The rank of variables

Hai_Jiang1 · March 16, 2018, 3:42am

Dear all TMVA experts,

I am using TMVA to find the best selections for my analysis, and when I tried with BDTG, there are two kinds of rankings:

                     : Ranking input variables (method unspecific)...

IdTransformation : Ranking result (top variable is best ranked)
: -----------------------------------------------
: Rank : Variable : Separation
: -----------------------------------------------
: 1 : Jets_leading_pT : 5.237e-01
: 2 : MET_met : 5.094e-01
: 3 : dphi_emu : 3.716e-01

And the other is:

                     : Ranking input variables (method specific)...

BDTG : Ranking result (top variable is best ranked)
: --------------------------------------------------------
: Rank : Variable : Variable Importance
: --------------------------------------------------------
: 1 : dphi_emu : 1.725e-01
: 2 : Z_eta : 1.646e-01
: 3 : MET_met : 1.426e-01

Anyone know the difference between them? It seems that they have different ranking results.

Best,
Hai

kialbert · March 16, 2018, 11:01am

Hi,

For the first method, please see ch. 3.1.10 in the TMVA User’s guide.
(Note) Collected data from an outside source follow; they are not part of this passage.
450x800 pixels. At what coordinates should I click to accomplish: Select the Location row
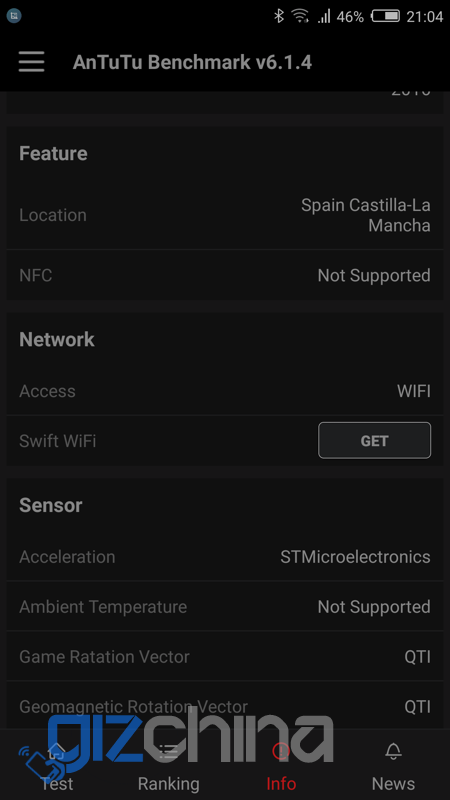point(225,215)
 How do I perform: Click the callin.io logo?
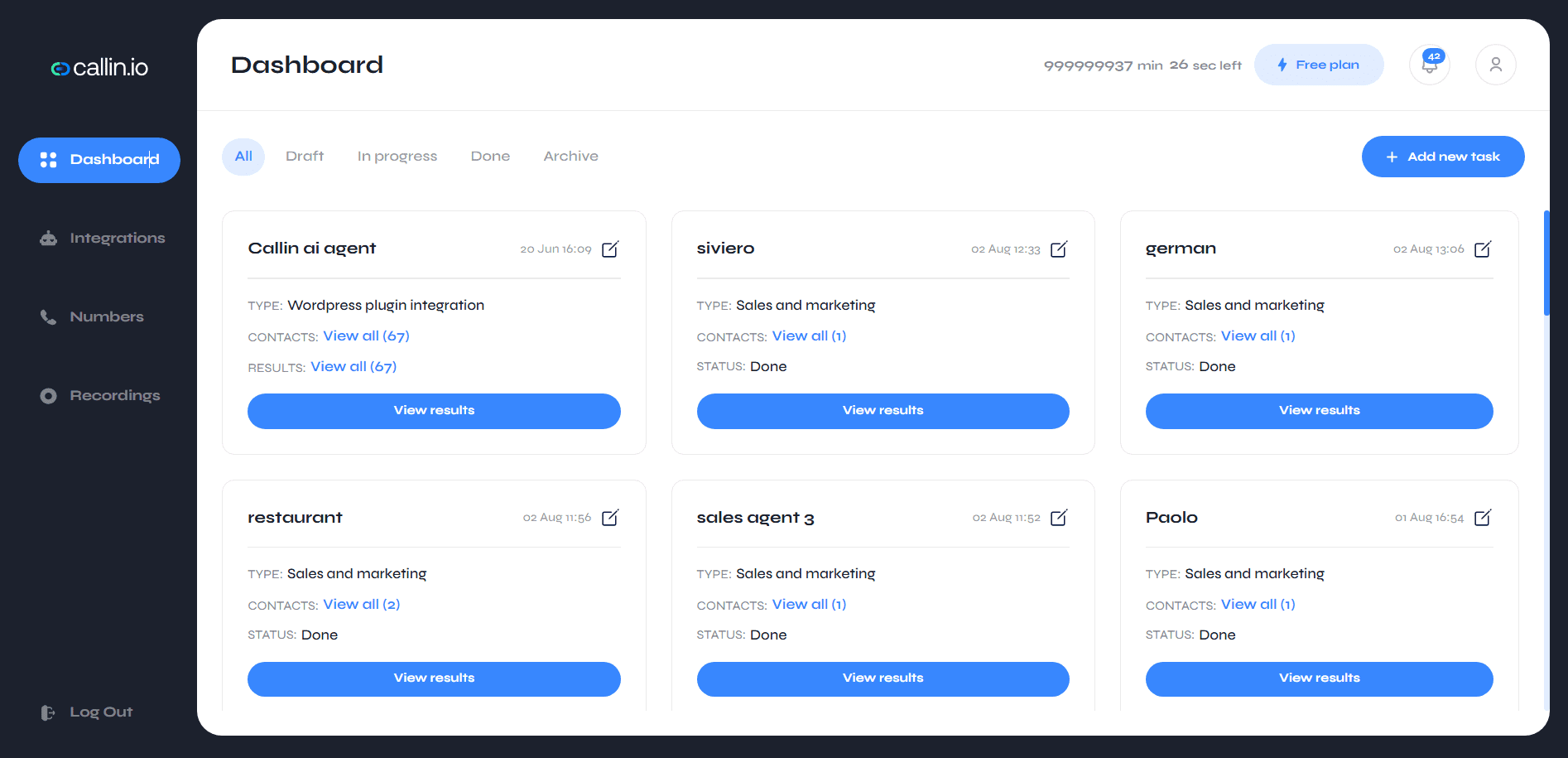tap(99, 68)

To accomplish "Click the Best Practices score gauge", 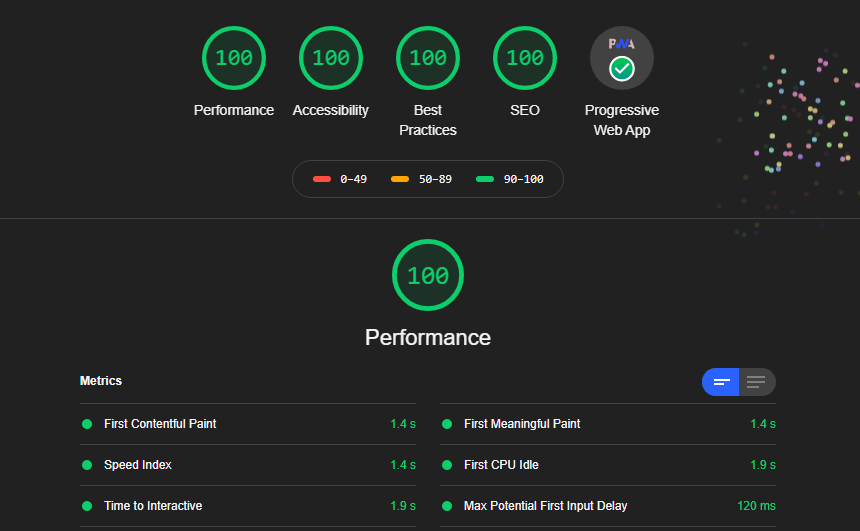I will click(428, 58).
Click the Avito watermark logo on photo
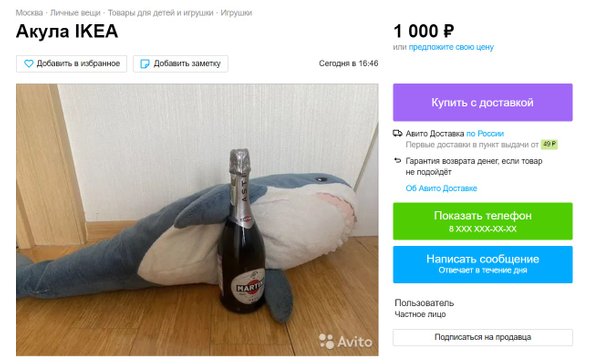The width and height of the screenshot is (590, 364). [x=345, y=341]
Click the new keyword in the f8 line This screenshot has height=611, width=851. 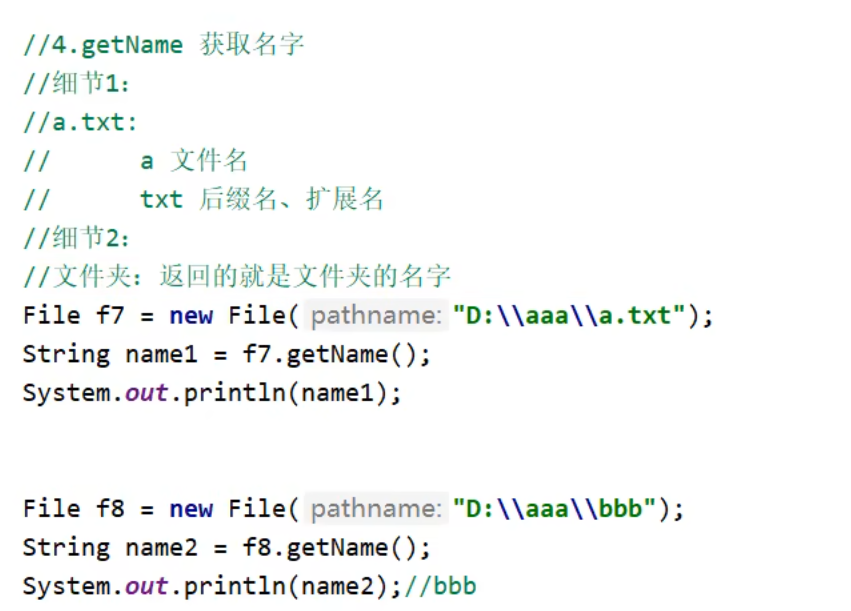pos(191,509)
For the second, see ch. 8.13.4 also in the TMVA User’s guide. It states:

8.13.4 Variable ranking
A ranking of the BDT input variables is derived by counting how often the variables are used to split decision tree nodes, and by weighting each split occurrence by the separation gain-squared it has achieved and by the number of events in the node [32]. This measure of the variable importance can be used for a single decision tree as well as for a forest.

Cheers,
Kim

Hai_Jiang1 · March 16, 2018, 3:45pm

Dear Kim,

Thank you so much for the explanation!
I have read those chapters you recommend, but I am still a little bit confused by the comparison of two results.
According to the 3.1.10, if the “variable separation” result from the default “method unspecific” of all those variables can represent the difference between the signal and background(and indeed it does, we can see the shape difference from variable plots), to my intuition, the “variable importance” order obtained from “BDT” training should be the same as the “variable separation” order obtained from “method unspecific” because they represent the same thing(the power of variable to discriminate signal and background)? But in fact they are not in the same order from my BDT result. Do you know why they are different?

Kind regards,
Hai

kialbert · March 16, 2018, 5:03pm

I can speculate that the BDT result depends on the cuts used final forest.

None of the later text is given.